Questions on the material:
1) From the article on walking in mice and little skates, extract the passage between "They found a" and "trait come from.", inclusive.
2) Render this sentence from the article on walking in mice and little skates into Spanish: "It seems that they both inherited these genes from a common ancestor that lived about 420 million years ago."

If you think about it, a mouse doesn’t really have much in common with a cartilaginous fish called little skate. One is small, with big ears and teeth, while the other breathes through gills and lives on the bottom of the ocean. One is usually regarded as a pest or as a pet, while the other is usually out in the wild, doing its own thing. However, according to a recent study which the journal Cell published, they do have ne thing in common. They can both walk. If we could understand the reason why, it could change our perspective on the evolution of walking in animals and humans.
Thanks to this genetic study which researchers from the New York University conducted, we now know what mice and little skates have in common. They can perform that right-left alternation pattern specific to locomotion which all four-legged animals also have. It seems that they both inherited these genes from a common ancestor that lived about 420 million years ago. This study wants to see how did motor behaviors evolve in species over time.
The little skate fish can offer precious clues regarding walking
According to Jeremy Dasen, the lead author of the study, he didn’t even know how a skate looked like in the wild. When he stumbled upon a YouTube video of a skate walking, he knew he had to find out how. For once, skates do not walk like humans because they don’t have legs. Instead, they use some fins called “crus”. So, when they need to move slowly or feed, they move their crus from left to right. It cam sometimes look like they have little legs.
They found a combination of genes inherited from long ago. This was shocking because it means that animals had the genes for walking even before they transitioned from sea to land. This discovery could provide an insight into how humans actually walk and where does this trait come from.

Recorded information:
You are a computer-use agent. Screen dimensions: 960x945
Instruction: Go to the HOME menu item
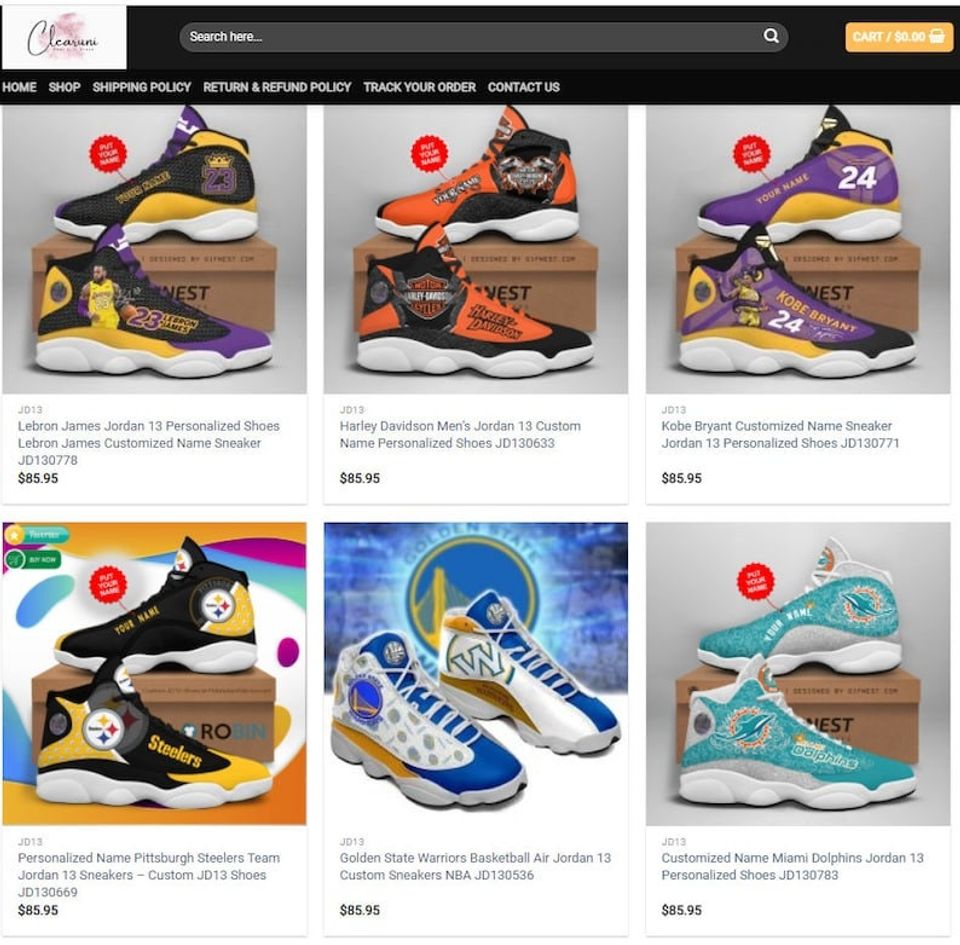(19, 87)
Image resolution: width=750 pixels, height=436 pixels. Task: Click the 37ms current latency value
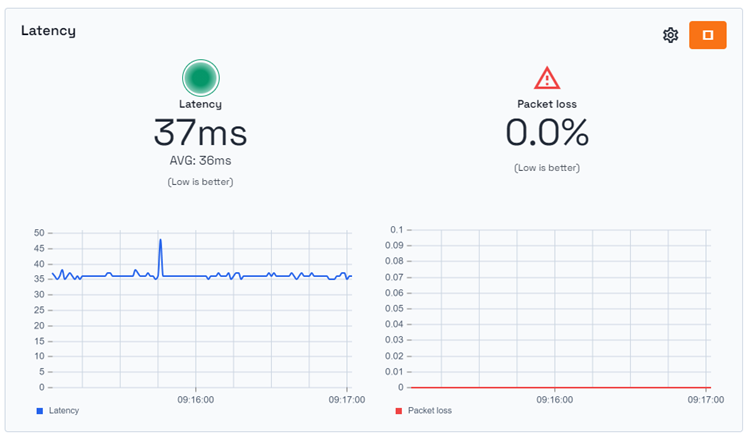(200, 132)
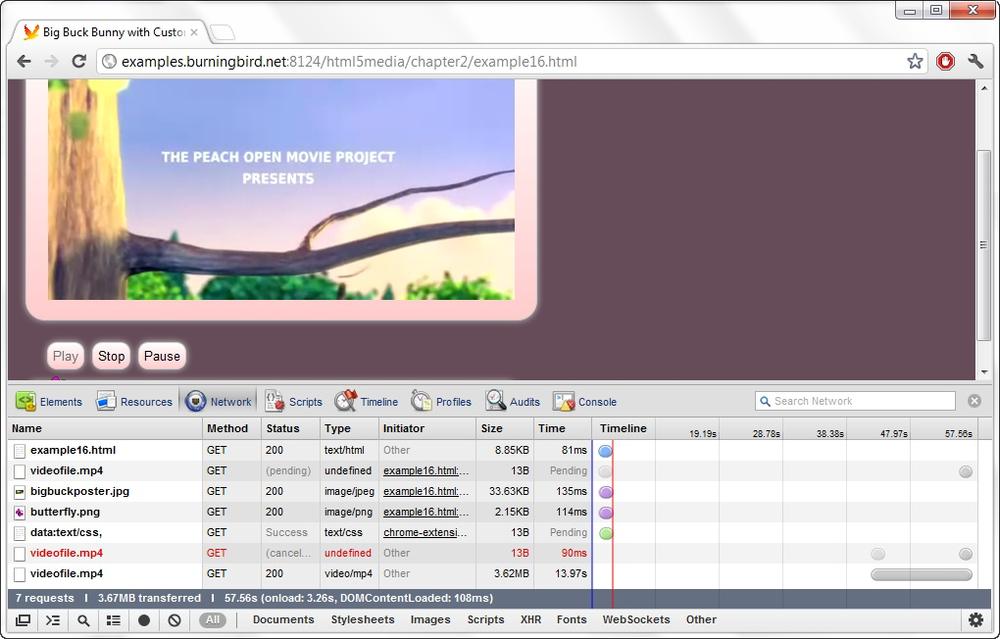1000x639 pixels.
Task: Toggle the record network log button
Action: click(144, 620)
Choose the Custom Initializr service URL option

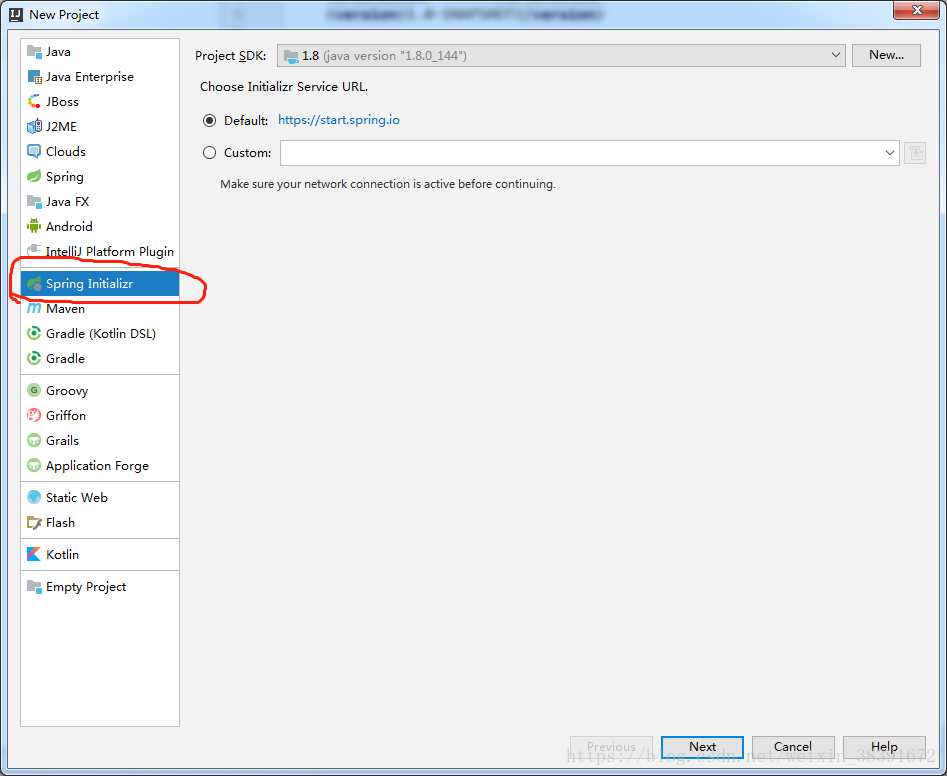[209, 152]
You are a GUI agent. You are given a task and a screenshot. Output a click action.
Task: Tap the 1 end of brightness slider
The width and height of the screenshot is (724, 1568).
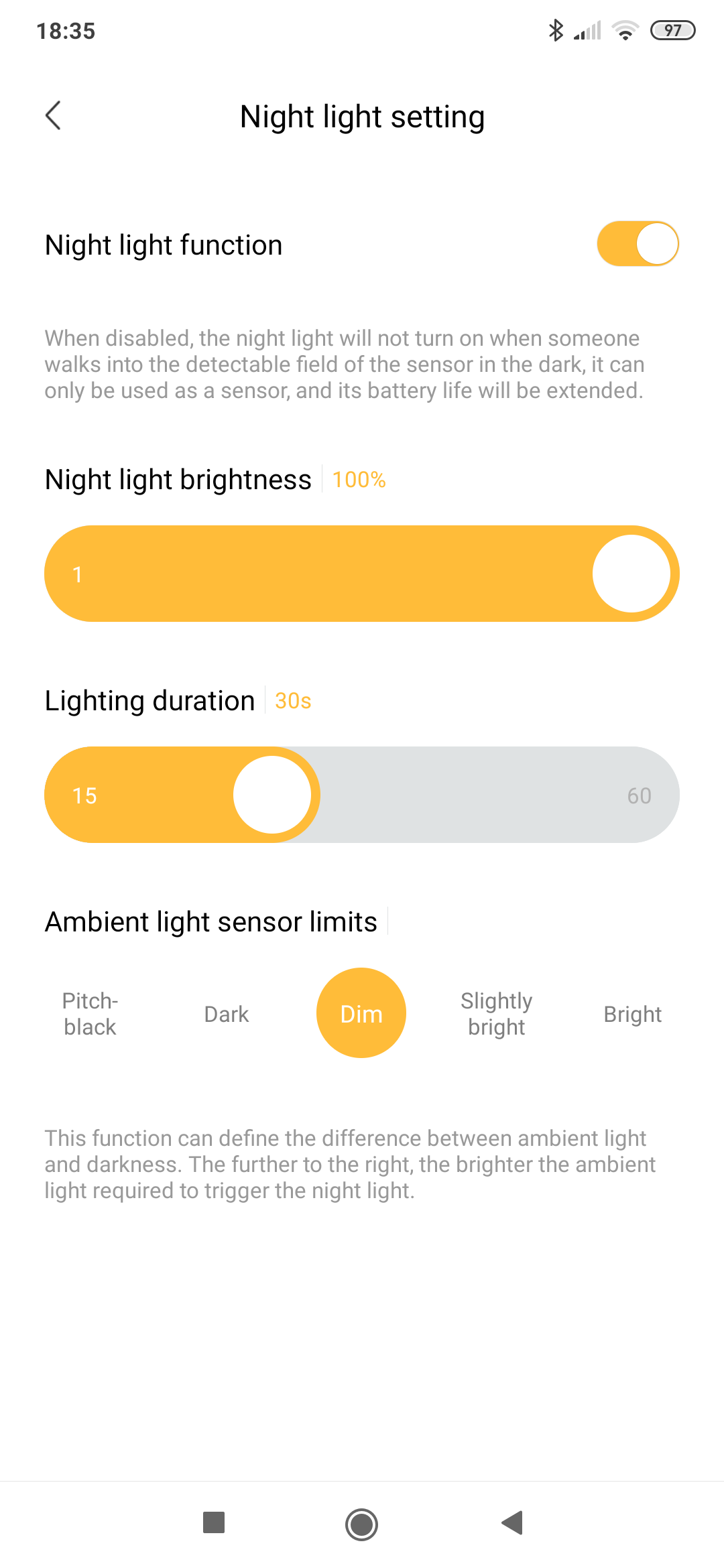pos(78,574)
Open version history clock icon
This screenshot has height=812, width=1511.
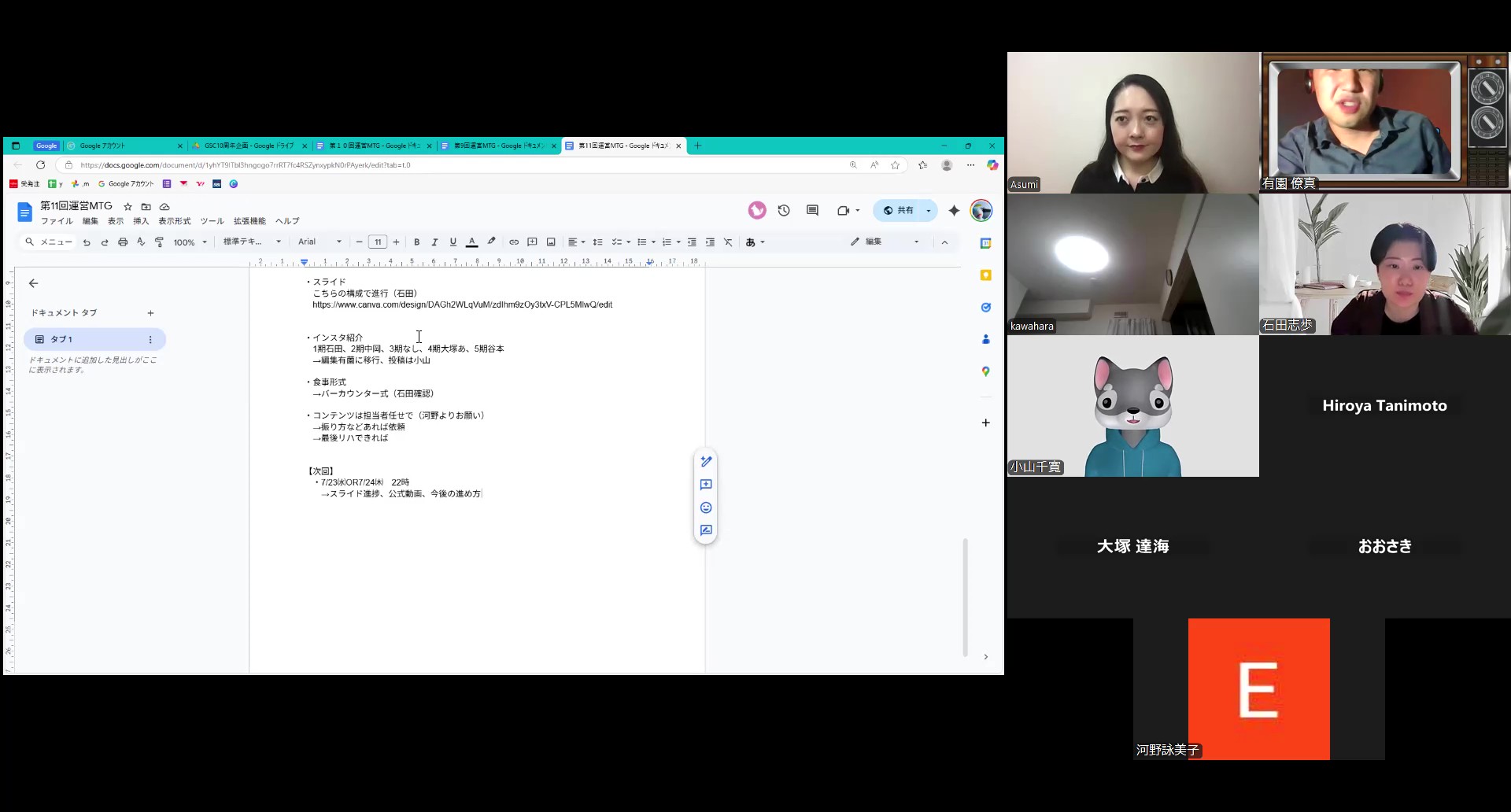[x=784, y=211]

Exercise solutions:
1)
They found a combination of genes inherited from long ago. This was shocking because it means that animals had the genes for walking even before they transitioned from sea to land. This discovery could provide an insight into how humans actually walk and where does this trait come from.

2) Al parecer, ambos heredaron estos genes de un ancestro común que vivió hace unos 420 millones de años.